-- Opening Marker --

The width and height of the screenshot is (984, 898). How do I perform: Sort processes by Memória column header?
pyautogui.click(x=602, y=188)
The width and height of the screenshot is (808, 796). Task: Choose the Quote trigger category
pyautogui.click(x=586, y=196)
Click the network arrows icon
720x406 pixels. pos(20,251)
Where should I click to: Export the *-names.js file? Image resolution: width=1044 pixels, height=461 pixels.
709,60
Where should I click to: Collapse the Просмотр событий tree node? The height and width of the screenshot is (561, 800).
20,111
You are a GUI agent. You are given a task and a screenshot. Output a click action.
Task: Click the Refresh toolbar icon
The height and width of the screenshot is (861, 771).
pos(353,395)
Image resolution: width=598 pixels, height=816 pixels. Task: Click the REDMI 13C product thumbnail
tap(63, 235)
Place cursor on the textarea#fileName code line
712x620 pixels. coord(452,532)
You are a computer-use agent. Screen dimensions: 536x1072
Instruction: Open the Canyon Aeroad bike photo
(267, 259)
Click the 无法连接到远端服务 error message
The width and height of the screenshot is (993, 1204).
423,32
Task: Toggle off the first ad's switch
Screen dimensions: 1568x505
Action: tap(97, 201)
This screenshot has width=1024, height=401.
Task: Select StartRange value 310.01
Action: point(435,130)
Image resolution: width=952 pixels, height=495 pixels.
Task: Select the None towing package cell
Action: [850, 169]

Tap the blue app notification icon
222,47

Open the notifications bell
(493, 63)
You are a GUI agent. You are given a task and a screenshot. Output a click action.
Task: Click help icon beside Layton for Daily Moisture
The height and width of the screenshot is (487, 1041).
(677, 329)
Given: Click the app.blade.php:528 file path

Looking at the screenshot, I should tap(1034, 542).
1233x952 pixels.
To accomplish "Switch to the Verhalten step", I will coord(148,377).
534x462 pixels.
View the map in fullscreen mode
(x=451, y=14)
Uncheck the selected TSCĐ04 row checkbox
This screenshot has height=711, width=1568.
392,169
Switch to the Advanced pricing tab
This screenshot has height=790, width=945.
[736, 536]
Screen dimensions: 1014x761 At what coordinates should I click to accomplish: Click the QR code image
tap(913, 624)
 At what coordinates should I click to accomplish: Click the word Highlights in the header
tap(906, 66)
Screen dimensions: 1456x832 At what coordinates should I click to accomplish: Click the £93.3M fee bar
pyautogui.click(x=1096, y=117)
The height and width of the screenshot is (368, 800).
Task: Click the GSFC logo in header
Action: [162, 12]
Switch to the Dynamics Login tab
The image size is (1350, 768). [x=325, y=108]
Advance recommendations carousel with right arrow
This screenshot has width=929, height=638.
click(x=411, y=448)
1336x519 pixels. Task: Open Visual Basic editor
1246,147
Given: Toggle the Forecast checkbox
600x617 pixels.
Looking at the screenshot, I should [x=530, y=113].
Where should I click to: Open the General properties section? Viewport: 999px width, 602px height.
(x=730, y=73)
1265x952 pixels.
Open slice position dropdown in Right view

-- Closing Marker --

■ **ABOUT THIS EXERCISE**
Each entry above is to be copied out exactly as written.

■ **TASK OUTPUT**
The width and height of the screenshot is (984, 898). How do I perform: Sort processes by Memória column header?
pyautogui.click(x=602, y=188)
The width and height of the screenshot is (808, 796). Task: Choose the Quote trigger category
pyautogui.click(x=586, y=196)
Click the network arrows icon
720x406 pixels. pos(20,251)
Where should I click to: Export the *-names.js file? Image resolution: width=1044 pixels, height=461 pixels.
709,60
Where should I click to: Collapse the Просмотр событий tree node? The height and width of the screenshot is (561, 800).
20,111
You are a GUI agent. You are given a task and a screenshot. Output a click action.
Task: Click the Refresh toolbar icon
The height and width of the screenshot is (861, 771).
pos(353,395)
Image resolution: width=598 pixels, height=816 pixels. Task: Click the REDMI 13C product thumbnail
tap(63, 235)
Place cursor on the textarea#fileName code line
712x620 pixels. coord(452,532)
You are a computer-use agent. Screen dimensions: 536x1072
Instruction: Open the Canyon Aeroad bike photo
(267, 259)
Click the 无法连接到远端服务 error message
The width and height of the screenshot is (993, 1204).
423,32
Task: Toggle off the first ad's switch
Screen dimensions: 1568x505
Action: tap(97, 201)
This screenshot has width=1024, height=401.
Task: Select StartRange value 310.01
Action: point(435,130)
Image resolution: width=952 pixels, height=495 pixels.
Task: Select the None towing package cell
Action: [850, 169]

Tap the blue app notification icon
222,47

Open the notifications bell
(493, 63)
You are a GUI agent. You are given a task and a screenshot. Output a click action.
Task: Click help icon beside Layton for Daily Moisture
The height and width of the screenshot is (487, 1041).
(677, 329)
Given: Click the app.blade.php:528 file path

Looking at the screenshot, I should tap(1034, 542).
1233x952 pixels.
To accomplish "Switch to the Verhalten step", I will coord(148,377).
534x462 pixels.
View the map in fullscreen mode
(x=451, y=14)
Uncheck the selected TSCĐ04 row checkbox
This screenshot has height=711, width=1568.
392,169
Switch to the Advanced pricing tab
This screenshot has height=790, width=945.
[736, 536]
Screen dimensions: 1014x761 At what coordinates should I click to accomplish: Click the QR code image
tap(913, 624)
 At what coordinates should I click to accomplish: Click the word Highlights in the header
tap(906, 66)
Screen dimensions: 1456x832 At what coordinates should I click to accomplish: Click the £93.3M fee bar
pyautogui.click(x=1096, y=117)
The height and width of the screenshot is (368, 800).
Task: Click the GSFC logo in header
Action: [162, 12]
Switch to the Dynamics Login tab
The image size is (1350, 768). [x=325, y=108]
Advance recommendations carousel with right arrow
This screenshot has width=929, height=638.
click(x=411, y=448)
1336x519 pixels. Task: Open Visual Basic editor
1246,147
Given: Toggle the Forecast checkbox
600x617 pixels.
Looking at the screenshot, I should [x=530, y=113].
Where should I click to: Open the General properties section? Viewport: 999px width, 602px height.
(x=730, y=73)
1265x952 pixels.
Open slice position dropdown in Right view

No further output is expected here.